Cars and Cell Phones: Maybe They're Not So Bad After All

Wait a minute! Make up your mind! For years now, we've been hearing that cell phones and automobiles don't mix (or, as Microsoft might say, they don't Sync up). Now all of a sudden, its okay to have cell phones in your car, at least according to researchers at Nokia and the University of California at Berkeley.

To prove their point, transportation researchers turned the freeway into a testbed, gauging the feasibility of using GPS-enabled cell phones to monitor real-time traffic flow while preserving the privacy of the phones' users. The drivers, all Berkeley students, carried GPS-enabled cell phones that transmitted speed and position information to researchers at a command center, creating a nearly real-time picture of traffic flow.

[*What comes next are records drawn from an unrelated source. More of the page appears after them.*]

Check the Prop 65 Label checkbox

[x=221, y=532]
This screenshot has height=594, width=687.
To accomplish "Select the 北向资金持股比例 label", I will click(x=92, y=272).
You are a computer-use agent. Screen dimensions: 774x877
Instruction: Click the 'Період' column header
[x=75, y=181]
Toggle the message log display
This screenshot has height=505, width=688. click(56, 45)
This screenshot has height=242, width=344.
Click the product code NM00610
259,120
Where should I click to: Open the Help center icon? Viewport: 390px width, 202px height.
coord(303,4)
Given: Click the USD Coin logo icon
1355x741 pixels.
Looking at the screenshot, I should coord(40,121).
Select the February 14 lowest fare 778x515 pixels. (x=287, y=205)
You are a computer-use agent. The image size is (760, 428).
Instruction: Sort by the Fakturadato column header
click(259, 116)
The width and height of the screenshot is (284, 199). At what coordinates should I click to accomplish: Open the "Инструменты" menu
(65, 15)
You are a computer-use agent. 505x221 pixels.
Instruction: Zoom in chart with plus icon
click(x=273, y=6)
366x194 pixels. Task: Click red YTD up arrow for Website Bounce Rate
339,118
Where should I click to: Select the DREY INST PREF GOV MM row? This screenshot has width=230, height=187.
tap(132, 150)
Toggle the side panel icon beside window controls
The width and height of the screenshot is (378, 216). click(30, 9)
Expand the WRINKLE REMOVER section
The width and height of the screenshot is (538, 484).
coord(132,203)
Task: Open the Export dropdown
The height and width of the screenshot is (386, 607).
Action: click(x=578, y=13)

All in all, 100 vehicles were turned loose onto a 10-mile stretch of I-880 for seven hours, with each car equipped with a Nokia N95 mobile phone running software to periodically send anonymous speed readings from the integrated GPS to servers that then computed traffic conditions. Information was displayed on the Internet, letting viewers visualize traffic in real time. Using the GPS data to estimate prevailing speeds and travel times gave researchers a picture of real-time traffic conditions.

The project was made up of research teams from UC Berkeley's Institute of Transportation Studies and the Nokia Research Center. Together they developed the algorithms, software, and architecture of this GPS-based traffic monitoring system. Heading the teams were Berkeley's Alexandre Bayen and Nokia's and Quinn Jacobson. The goal of the test was not only to measure the efficiency of the traffic data collection and aggregation system, but to evaluate the trade-offs between traffic estimation accuracy, personal privacy, and data collection costs.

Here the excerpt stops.